● Problem statement
Return, in their exact form, the lines that lie between the start of the data below and the line containing "You are a computer-use agent.", with both ends included.

Stored records:
= Beginning of Section =

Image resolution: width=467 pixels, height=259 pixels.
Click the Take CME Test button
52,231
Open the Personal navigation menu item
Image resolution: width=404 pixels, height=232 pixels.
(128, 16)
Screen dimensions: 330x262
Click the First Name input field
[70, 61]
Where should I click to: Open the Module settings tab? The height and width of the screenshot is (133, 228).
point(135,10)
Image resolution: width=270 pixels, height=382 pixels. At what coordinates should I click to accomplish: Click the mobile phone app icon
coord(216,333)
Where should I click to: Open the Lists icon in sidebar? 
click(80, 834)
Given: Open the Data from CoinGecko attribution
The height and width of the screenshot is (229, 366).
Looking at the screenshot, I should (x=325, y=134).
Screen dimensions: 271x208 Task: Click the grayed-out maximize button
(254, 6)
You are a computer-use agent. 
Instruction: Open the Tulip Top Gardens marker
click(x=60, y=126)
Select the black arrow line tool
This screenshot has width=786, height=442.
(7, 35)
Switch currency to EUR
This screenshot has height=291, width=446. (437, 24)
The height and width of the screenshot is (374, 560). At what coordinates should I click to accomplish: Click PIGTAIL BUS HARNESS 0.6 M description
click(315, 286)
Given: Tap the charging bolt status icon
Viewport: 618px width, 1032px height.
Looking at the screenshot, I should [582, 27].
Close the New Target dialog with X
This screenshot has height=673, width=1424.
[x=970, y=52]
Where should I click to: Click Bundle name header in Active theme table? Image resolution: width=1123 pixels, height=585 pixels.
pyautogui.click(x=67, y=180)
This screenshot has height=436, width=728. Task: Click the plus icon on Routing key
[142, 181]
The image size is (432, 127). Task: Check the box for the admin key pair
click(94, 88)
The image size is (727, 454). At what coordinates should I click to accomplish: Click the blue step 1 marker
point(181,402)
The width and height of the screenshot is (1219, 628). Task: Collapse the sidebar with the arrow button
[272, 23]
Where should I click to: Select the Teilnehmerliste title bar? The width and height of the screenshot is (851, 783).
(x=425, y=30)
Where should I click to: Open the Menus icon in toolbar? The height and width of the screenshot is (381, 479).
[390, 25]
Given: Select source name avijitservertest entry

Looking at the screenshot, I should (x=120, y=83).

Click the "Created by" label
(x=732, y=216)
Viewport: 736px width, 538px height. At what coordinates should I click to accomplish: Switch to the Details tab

= End of Section =

● Response for this exercise
Image resolution: width=467 pixels, height=259 pixels.
Click the Take CME Test button
52,231
Open the Personal navigation menu item
Image resolution: width=404 pixels, height=232 pixels.
(128, 16)
Screen dimensions: 330x262
Click the First Name input field
[70, 61]
Where should I click to: Open the Module settings tab? The height and width of the screenshot is (133, 228).
point(135,10)
Image resolution: width=270 pixels, height=382 pixels. At what coordinates should I click to accomplish: Click the mobile phone app icon
coord(216,333)
Where should I click to: Open the Lists icon in sidebar? 
click(80, 834)
Given: Open the Data from CoinGecko attribution
The height and width of the screenshot is (229, 366).
Looking at the screenshot, I should (x=325, y=134).
Screen dimensions: 271x208 Task: Click the grayed-out maximize button
(254, 6)
You are a computer-use agent. 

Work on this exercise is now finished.